An ice skater is preparing for a jump with turns and has his arms extended. His moment of inertia is 1.7 kg · m2 while his arms are extended, and he is spinning at 0.7 rev/s. If he launches himself into the air at 8.8 m/s at an angle of 45° with respect to the ice, how many revolutions can he execute while airborne if his moment of inertia in the air is 0.7 kg · m2?

Answer 1

2 revolutions.

Step-by-step explanation:

We need to obtain the angular velocity when he is in the air.

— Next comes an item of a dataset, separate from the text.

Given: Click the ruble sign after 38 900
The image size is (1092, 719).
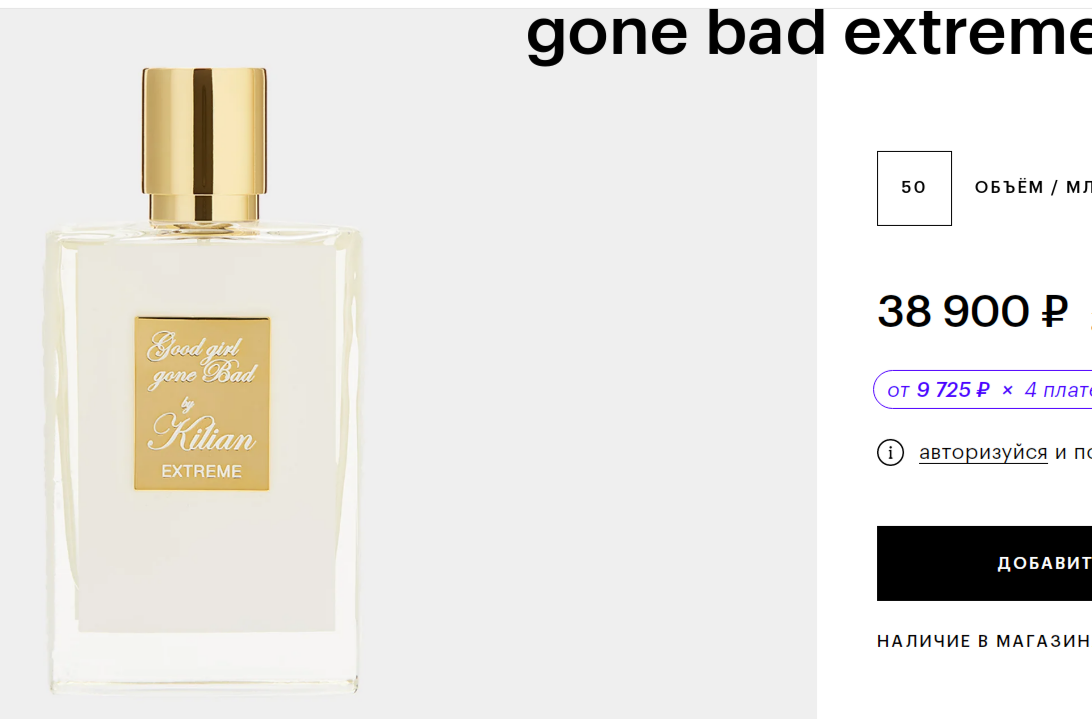Looking at the screenshot, I should [x=1054, y=311].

The angular momentum is given by:

`L_1=I_1*\omega_1\\L_1=1.7kg.m^2*0.7rev/s*(2\pi rad)/(1rev)=7.5kg.m^2/s`

Because of angular momentum conservation L1=L2, so the final angular velocity is given by:

`\omega_2=(L1)/(I_2)=(7.5kg.m^2/s)/(0.7kg.m^2)=10.7rad/s`

We need to calculate the time the skater is in the air, so we need to use the formula of parabolic motion:

`y=y_o+v_y*t-(1)/(2)*g*t^2\\0=0+8.8m/s*sin(45^o)*t-4.9m/s^2*t^2\\0=6.22t-4.9t^2\\solving:\\t=1.26s\\t=0`

so the time taken is 1.26s

the angular displacement is given by:

`\theta=\omega*t\\\theta=13.5rad`

the number of revolutions is given by:

`rev=(\theta)/(2\pi)=(13.5)/(2\pi)=2.1rev`

the skater execute two complete revolutions in the air.